Responding to the lawsuit, Mr. Mamo defended what he said are “legitimate operating agreements that have been in place for years and that are similar to operating agreements and dealer arrangements in jurisdictions across the country.” This happens to be true: Mr. Mamo’s business model is consistent with other forms of “vertical control” that have long been a feature of the gasoline market — and that have a generally benign impact on efficiency and prices at the pump, according to a 2005 study by the University of California Energy Institute.

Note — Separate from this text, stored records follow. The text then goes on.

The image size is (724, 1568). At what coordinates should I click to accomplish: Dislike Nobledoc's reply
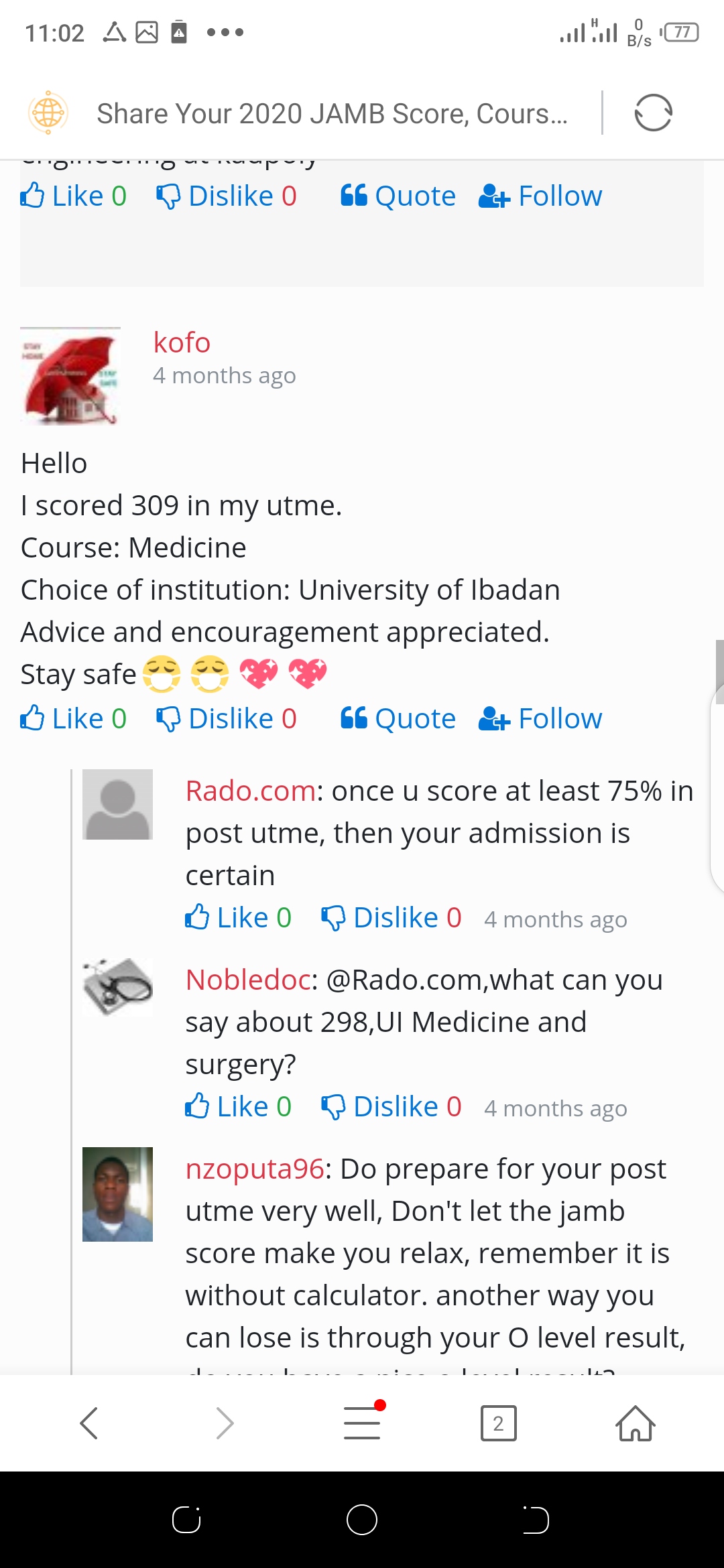point(391,1107)
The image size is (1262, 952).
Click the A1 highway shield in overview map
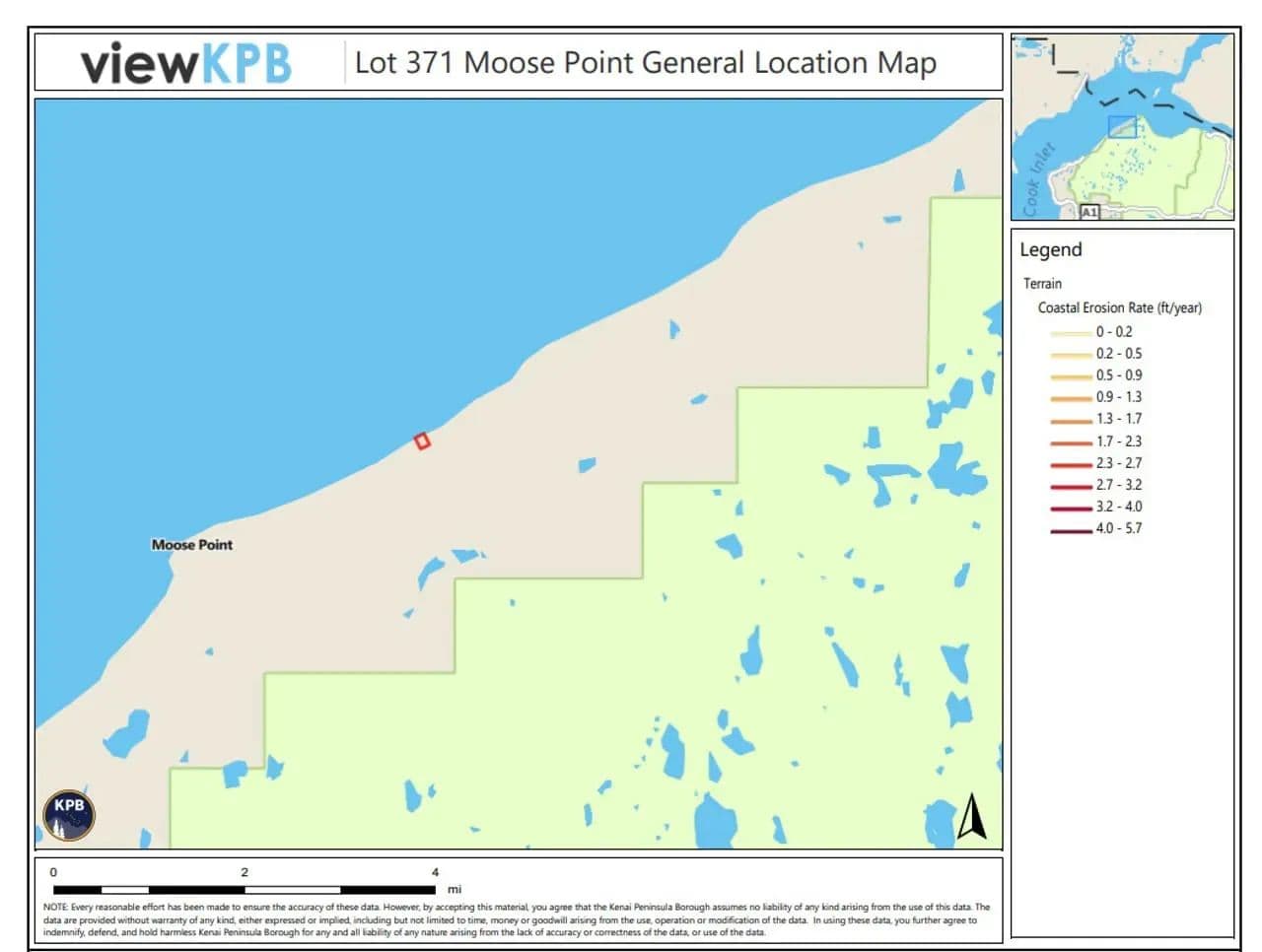1088,212
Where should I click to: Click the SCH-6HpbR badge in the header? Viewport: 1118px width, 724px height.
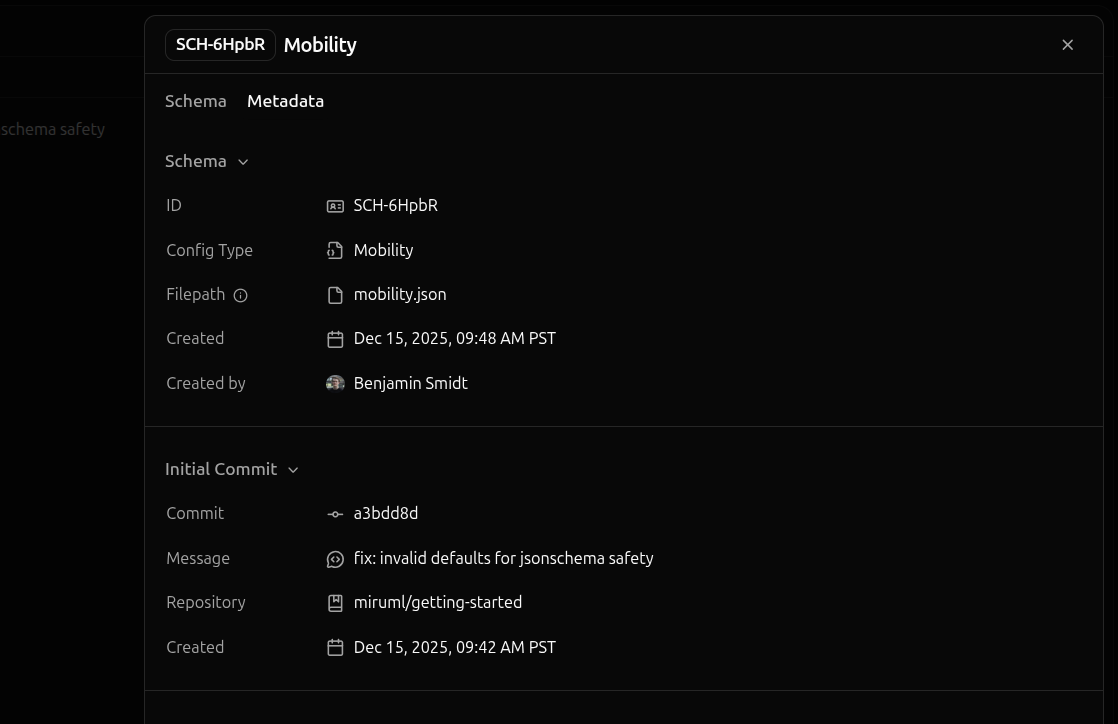point(220,45)
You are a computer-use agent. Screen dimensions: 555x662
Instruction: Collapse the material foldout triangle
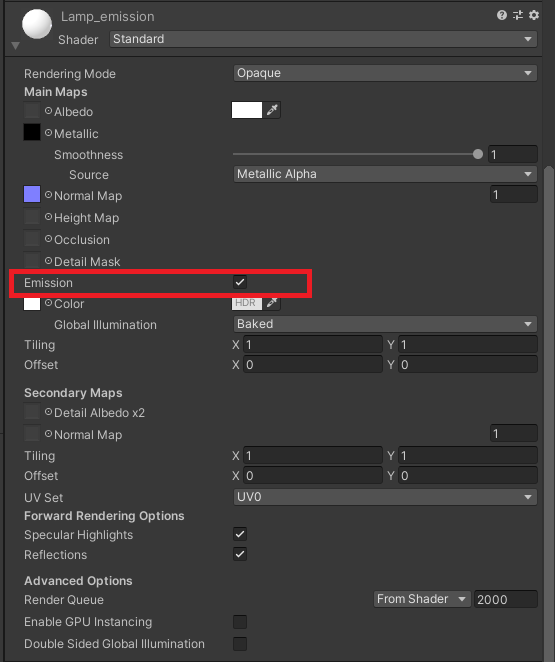pyautogui.click(x=16, y=45)
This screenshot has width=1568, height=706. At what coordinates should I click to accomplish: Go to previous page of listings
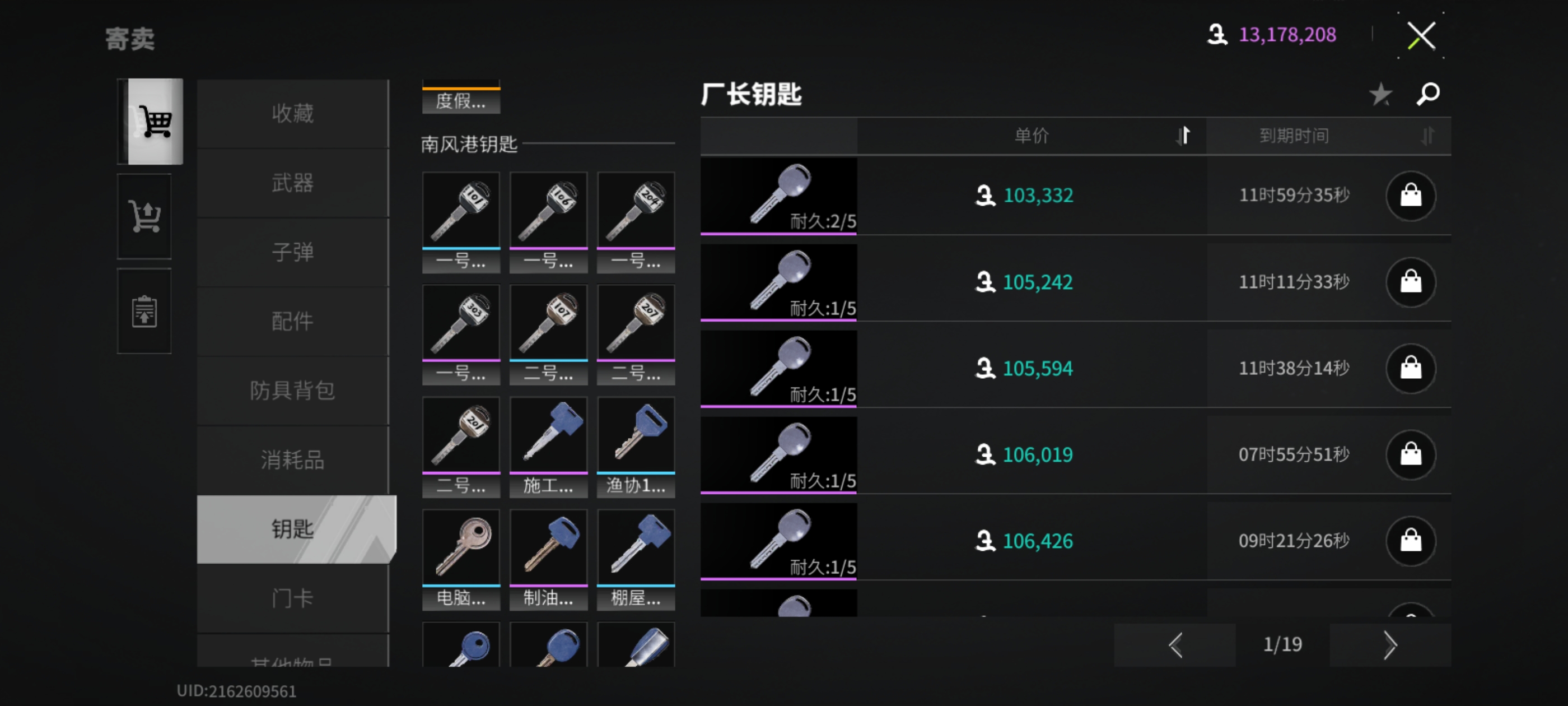pos(1175,644)
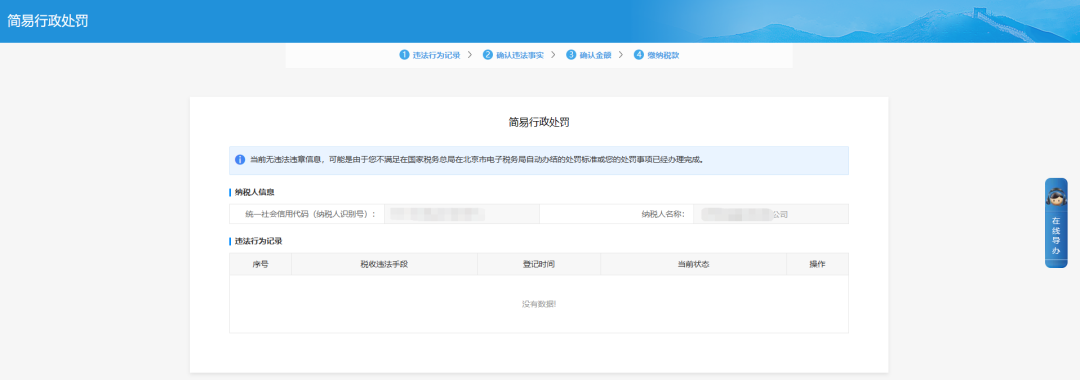Click the 纳税人名称 value field
1080x380 pixels.
click(771, 214)
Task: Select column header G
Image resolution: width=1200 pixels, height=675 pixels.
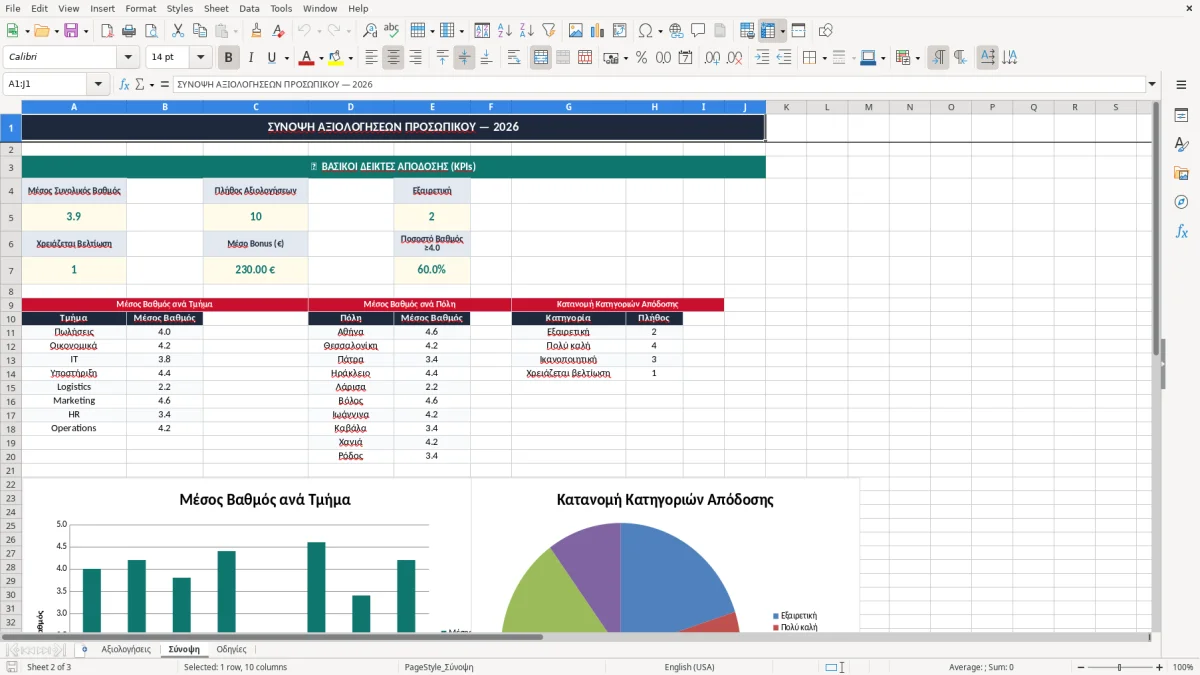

We don’t doubt that Mr. Mamo drives a hard bargain with station operators or that they would benefit from shopping among wholesalers. Nor do we doubt that both Mr. Mamo and his opponents have plenty of political clout and the will to exercise it.

What we do doubt — because neither the recent history of local gas prices nor the economic literature supports it — is that less leverage for Mr. Mamo would mean more for consumers. As likely, the station operators, not motorists, would pocket the benefits. Surely Mr. Nathan can find better uses for his limited resources than a lawsuit that won’t materially affect gas prices even in the unlikely event that it succeeds.